Key driver analysis: a common business analytics challenge
A typical business problem relates to identifying the factors responsible for a performance metric that a division of business is judged against. For example, one of our customers' department is responsible for the performance of their tech support engineers and a metric used to rate the performance is "issue closure rate". Another of our customers is responsible for transportation costs (for their products) and they are judged against the metric of "cost per unit shipped". Yet another customer is responsible for energy usage in plant operations and they are measured by the monthly utility bill! For them, the process of reusing waste heat from the plant can potentially reduce energy consumption and are therefore interested in identifying activities that can help with this.
Before you can convert data into decisions ...
In all of these cases, analytics plays a major part in helping you transform data into decisions. But a key step in this process is first identifying which factors or parameters to focus upon to derive the best benefit.
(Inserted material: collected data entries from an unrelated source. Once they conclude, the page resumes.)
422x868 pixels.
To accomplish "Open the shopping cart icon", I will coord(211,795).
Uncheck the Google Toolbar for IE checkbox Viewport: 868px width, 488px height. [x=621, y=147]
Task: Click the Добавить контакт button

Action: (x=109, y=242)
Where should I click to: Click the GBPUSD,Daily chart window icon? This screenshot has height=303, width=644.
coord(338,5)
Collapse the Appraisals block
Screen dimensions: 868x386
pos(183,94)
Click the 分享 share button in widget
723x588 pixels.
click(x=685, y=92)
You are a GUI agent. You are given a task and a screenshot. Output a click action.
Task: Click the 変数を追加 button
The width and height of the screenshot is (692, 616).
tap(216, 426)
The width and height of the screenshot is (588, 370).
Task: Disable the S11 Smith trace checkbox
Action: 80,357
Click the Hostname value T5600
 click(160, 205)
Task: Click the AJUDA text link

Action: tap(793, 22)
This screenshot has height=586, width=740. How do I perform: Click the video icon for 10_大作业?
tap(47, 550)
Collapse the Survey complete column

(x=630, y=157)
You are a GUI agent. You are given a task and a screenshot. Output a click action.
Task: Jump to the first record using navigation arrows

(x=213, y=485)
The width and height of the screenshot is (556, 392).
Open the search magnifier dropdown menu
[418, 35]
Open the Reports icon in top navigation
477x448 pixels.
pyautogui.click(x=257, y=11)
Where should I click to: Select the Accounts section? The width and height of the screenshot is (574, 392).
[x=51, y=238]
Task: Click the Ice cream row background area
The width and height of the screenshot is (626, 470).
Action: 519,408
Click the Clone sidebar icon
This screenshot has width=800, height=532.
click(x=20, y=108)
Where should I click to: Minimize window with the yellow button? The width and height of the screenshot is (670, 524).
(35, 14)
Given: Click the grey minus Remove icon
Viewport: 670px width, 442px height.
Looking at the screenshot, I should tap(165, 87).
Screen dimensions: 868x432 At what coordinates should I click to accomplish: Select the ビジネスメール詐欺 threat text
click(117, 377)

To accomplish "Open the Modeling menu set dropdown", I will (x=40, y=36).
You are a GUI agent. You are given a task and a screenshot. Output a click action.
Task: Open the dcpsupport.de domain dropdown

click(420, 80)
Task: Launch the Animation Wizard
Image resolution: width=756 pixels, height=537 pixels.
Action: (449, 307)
In most of the cases highlighted above, data is usually a quantity such as number of calls handled, time to close a call, weekly trucking miles, average diesel fuel cost, production throughput, kilowatt hours of electricity and so on. But in some cases the data you need to handle is not a simple number. It could be nominal as well, such as a "Yes/No" response or fixed ranges (such as "less than 30" or "between 0.5 and 1.0"). A most general case combines data types.
How to use RapidMiner for this task?
The point is, no matter what your data format is, you will still need to perform a key driver analysis before you can effectively build models or dashboards. Programs such as RapidMiner allow us to handle nominal data types and numeric data types separately. RapidMiner's "Attribute Weighting" operators provide a slew of options to determine these Key Performance Indicators (KPIs) against a specified objective (called a "label" variable in technical terms). For example, the process below performs a key driver analysis on nominal data using the Chi square technique.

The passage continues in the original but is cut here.